The worst part in all this is that the church, and especially her leaders, has compromised. It’s become very rare to hear church leaders being passionately mad at the main evil strongholds in the country –corruption, tribalism, and innocent shedding of blood. There are church leaders in Kenya who command a lot of following who could use this authority to steer the country into repentance, yet few are doing it. People tend to falsely think that as long their church or business is doing well, and surrounded by enough security (whether in terms of personnel or by building high walls to their homes), they are safe. Of course no one is safe when the country is in danger of being cursed by God because of the evils that we’ve allowed to prevail and become the normal way of life. We are safe when the country is blessed and when everyone in the country is safe. The church should rise up and declare that only righteousness shall prevail in the land.

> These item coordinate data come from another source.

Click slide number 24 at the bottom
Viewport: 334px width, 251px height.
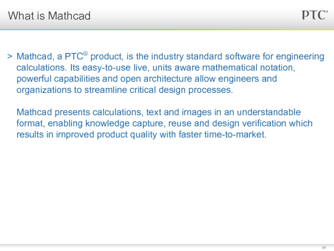[x=324, y=248]
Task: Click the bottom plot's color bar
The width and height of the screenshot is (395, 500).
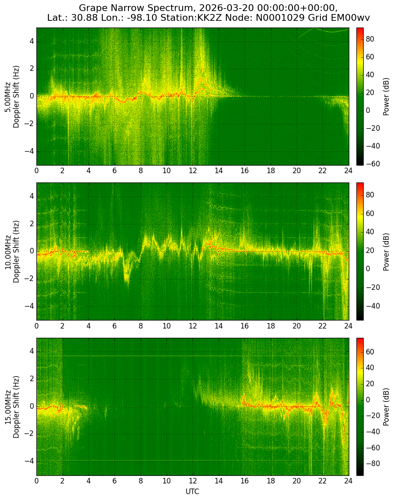Action: coord(360,407)
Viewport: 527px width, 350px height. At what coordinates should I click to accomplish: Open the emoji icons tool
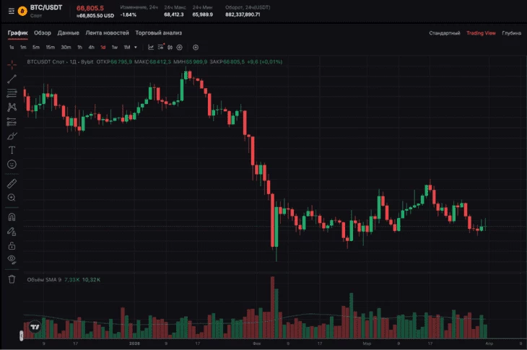point(12,165)
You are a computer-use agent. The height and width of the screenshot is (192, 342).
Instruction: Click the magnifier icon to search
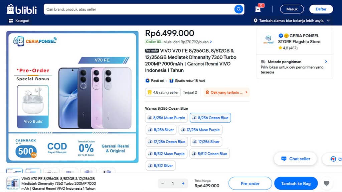click(x=238, y=9)
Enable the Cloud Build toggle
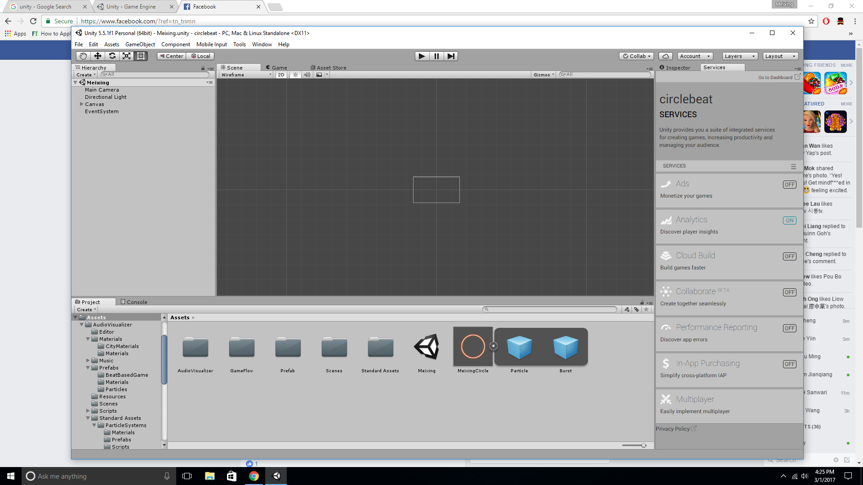The width and height of the screenshot is (863, 485). (789, 256)
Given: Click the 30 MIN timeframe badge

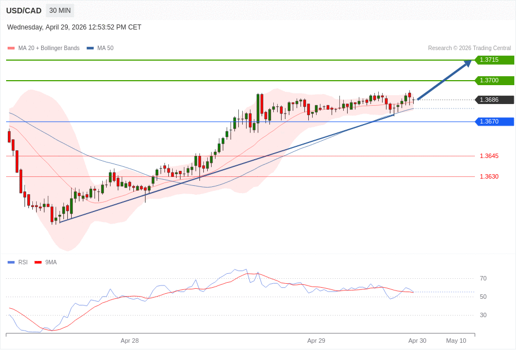Looking at the screenshot, I should (60, 11).
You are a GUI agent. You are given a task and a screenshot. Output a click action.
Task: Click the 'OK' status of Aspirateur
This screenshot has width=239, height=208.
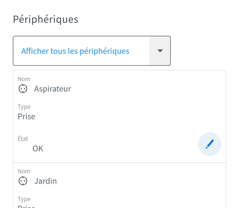tap(38, 149)
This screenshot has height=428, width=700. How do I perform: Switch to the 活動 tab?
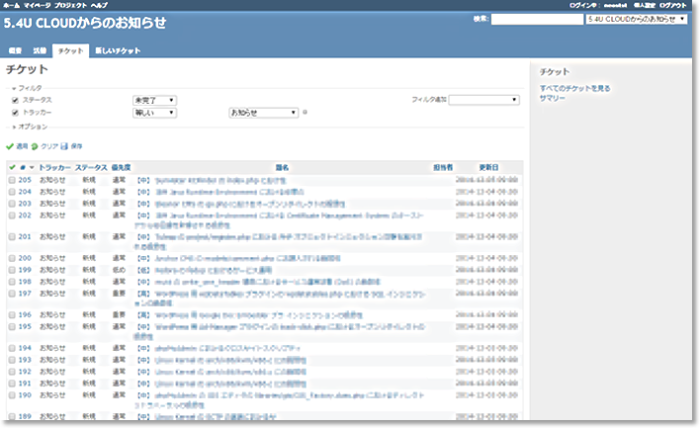[x=40, y=49]

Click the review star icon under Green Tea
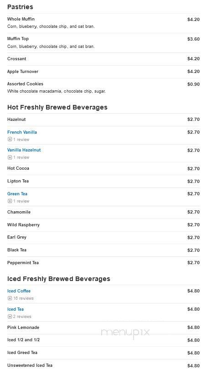click(x=10, y=201)
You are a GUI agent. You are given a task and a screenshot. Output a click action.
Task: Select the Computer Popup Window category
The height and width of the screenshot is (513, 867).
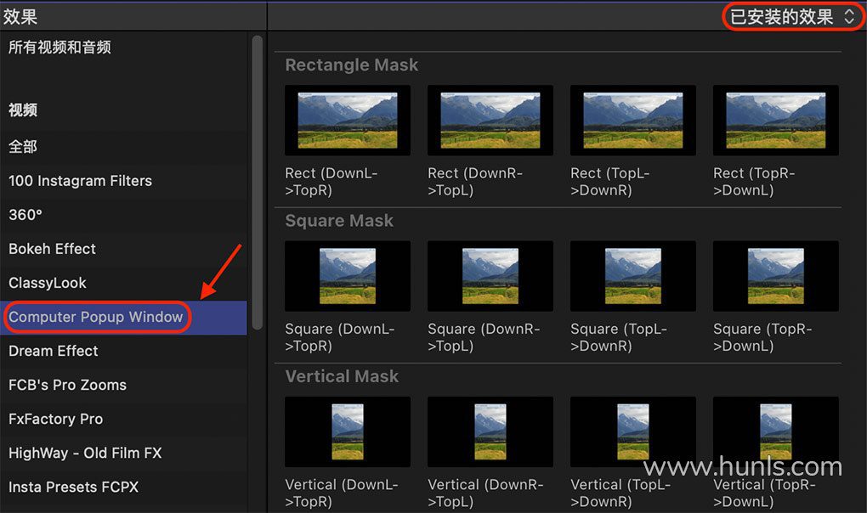pos(95,317)
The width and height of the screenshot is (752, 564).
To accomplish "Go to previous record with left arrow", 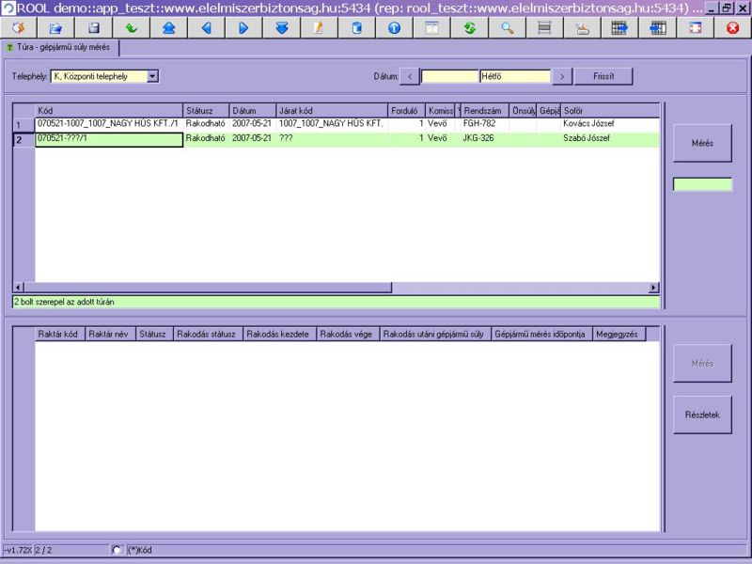I will (207, 28).
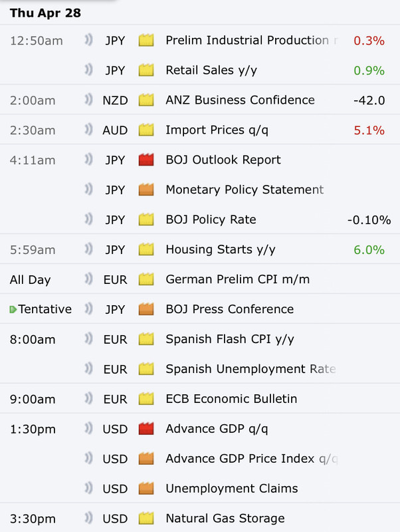Open the Spanish Unemployment Rate event
400x532 pixels.
(251, 369)
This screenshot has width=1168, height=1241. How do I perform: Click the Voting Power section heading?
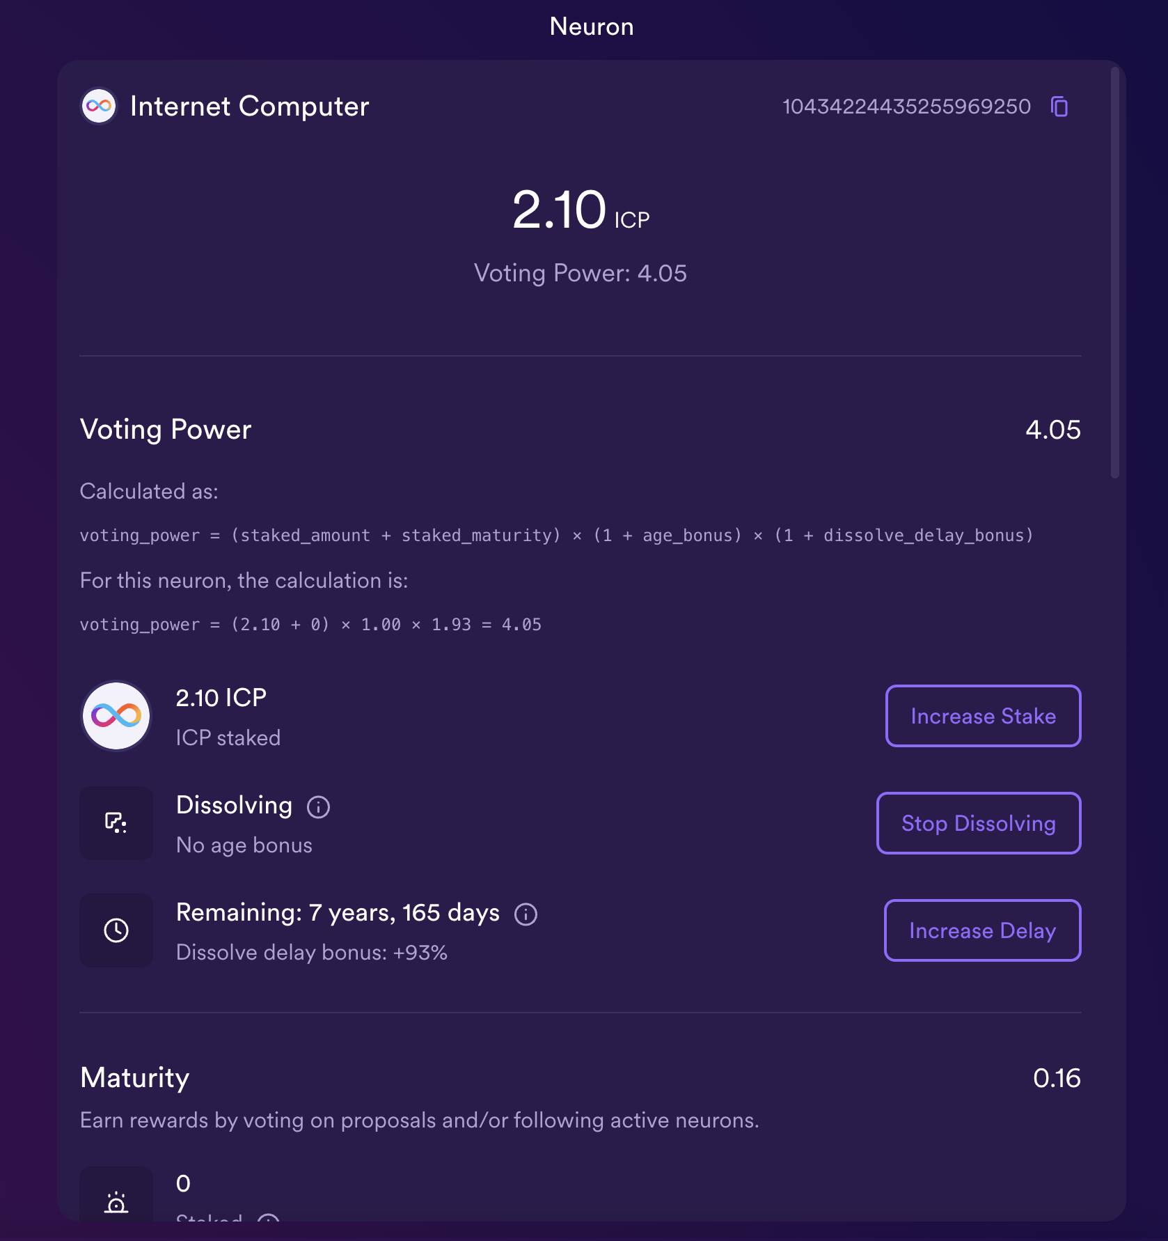(166, 429)
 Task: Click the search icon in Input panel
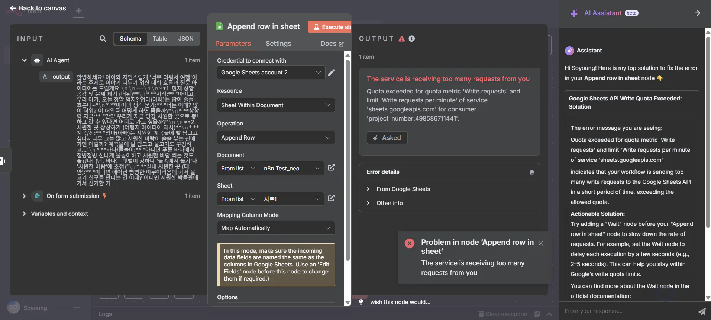pos(103,39)
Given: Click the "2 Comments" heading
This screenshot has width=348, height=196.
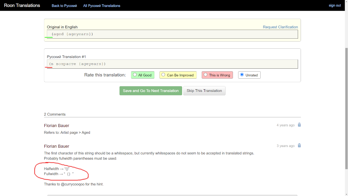Looking at the screenshot, I should click(55, 114).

What are some signs that Kenya is experiencing divine disfavor? The main sign is the problem of rains – either too much to destroy the means of livelihood, too late, or too little (Deut. 28:12). Another sign is the constant deaths, the impunity of our leaders, and the current poor and selfish leadership.
I believe that the solution to these problems first of all, is repentance. The church leaders should unite and call for one or three days of national prayer of repentance. They should reach out to the leaders of all faiths and invite the political leaders as well. The church leaders need to set a date for this solemn undertaking and urge everyone to participate in humbling themselves before God and asking for forgiveness as a nation. We need also to pray, during this time, for the upcoming general elections and for the right leaders for the country. We need to pray against the strongholds of tribalism and pray for respect and love for every citizen. I believe if we do this, God will hear our prayers and heal the land.
(Bishop Dr. Paul Mulani, is the senior pastor of Disciples Fellowship Int’l Church in Silver Spring, Maryland, USA. He is also the author of his newest book, Children as Arrows: Bringing Lasting Revival to Your Home).